SCROLL TO CONTINUE WITH CONTENT
Tidak hanya mengisi kajian di DKI Jakarta, para delegasi MHM ini juga akan mengisi kajian, daurah Al-Quran dan Kitab Kuning, talaqqi Al-Qur'an, memberi ijazah kitab, serta menjadi imam tarawih di Jawa Tengah, Sulawesi Selatan, RIau, Sumatera Utara, dan Nusa Tenggara Barat (NTB).
Keenam delegasi yang akan mengisi Syiar Ramadan di Indonesia adalah Ustaz Adel Mahmoud Mohamed Ali, Ustaz Ahmed Attia Attia Ibrahim Gadalla, Ustazah Sara Atta Ameen Mohammed, Ustaz Mohamed Mahmoud Salama Mohamed, Ustaz Emad Abdelnaby Mahmoud Abdelnaby, dan Ustaz Hamdy Fetyan Ahmad Elsyeikh Aly.
"Terima kasih atas kedatangan para Syekh. Ke depan kami harap tidak hanya 6 saja, tapi mungkin 60. Kalau bisa setahun sampai ramadan mendatang," ungkap Menag.
Dalam pertemuan itu, Menag juga menyampaikan bahwa pandangan ulama Al-Azhar cocok dengan masyarakat Indonesia.
"Para ulama Al-Azhar Mesir memiliki pandangan keagamaan yang cocok dengan masyarakat Indonesia," tambahnya.
"Saya akan bilang ke Grand Syekh, jangan hanya sebulan. Tapi bisa setahun atau dua tahun. Kalau ada masalah (selama di Indonesia), sampaikan ke saya," lanjut Menag Nasaruddin.
Pria yang juga menjabat sebagai Imam Besar Masjid Istiqlal itu turut berbagi cerita mengenai program ekoteologi dan kurikulum cinta dalam pertemuannya. Saat ini, Kemenag sedang emnbgembangkan program ekoteologi yang bertujuan pada penyelamatan lingkungan.
Menag Nasaruddin menilai, dampak kerusakan dari perubahan iklim sangat dahsyat hingga melebihi korban perang. Setiap tahunnya, kematian akibat perubahan iklim mencapai 1 juta.
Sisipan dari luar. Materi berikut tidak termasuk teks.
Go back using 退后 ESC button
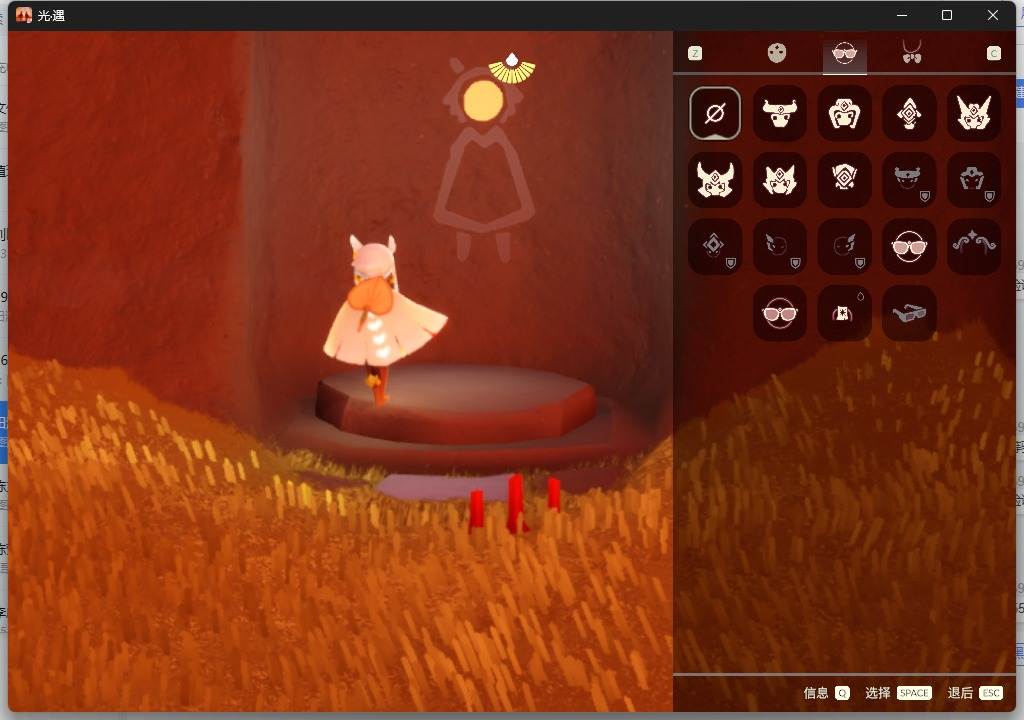This screenshot has width=1024, height=720. (x=974, y=693)
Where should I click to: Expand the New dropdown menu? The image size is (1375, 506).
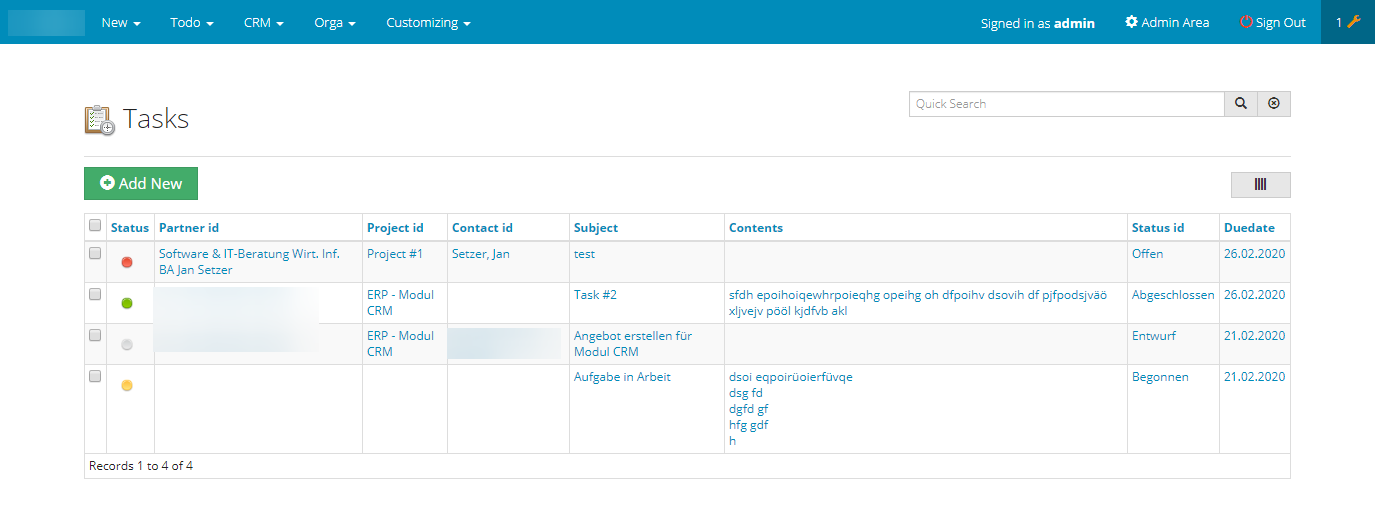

"Usul fiqih yang selama ini kita gunakan mengenalkan konsep al-dlaruriyatul khamsah, kalau perlu tambah satu dengan hifzhul bi'ah (menjaga lingkungan)," terangnya.
Kehadiran MHM, lanjut Menag, harus menjadi pioner untuk melakukan perubahan. Waktunya para tokoh mengembangkan ekoteologi, yaitu teologi yang berpihak pada penyelamatan alam semesta.
"Tidak mungkin kita bisa menjadi abid yang tenang jika alam rusak. Tidak mungkin kita tenang menjadi khalifah kalau alam rusak," pesannya.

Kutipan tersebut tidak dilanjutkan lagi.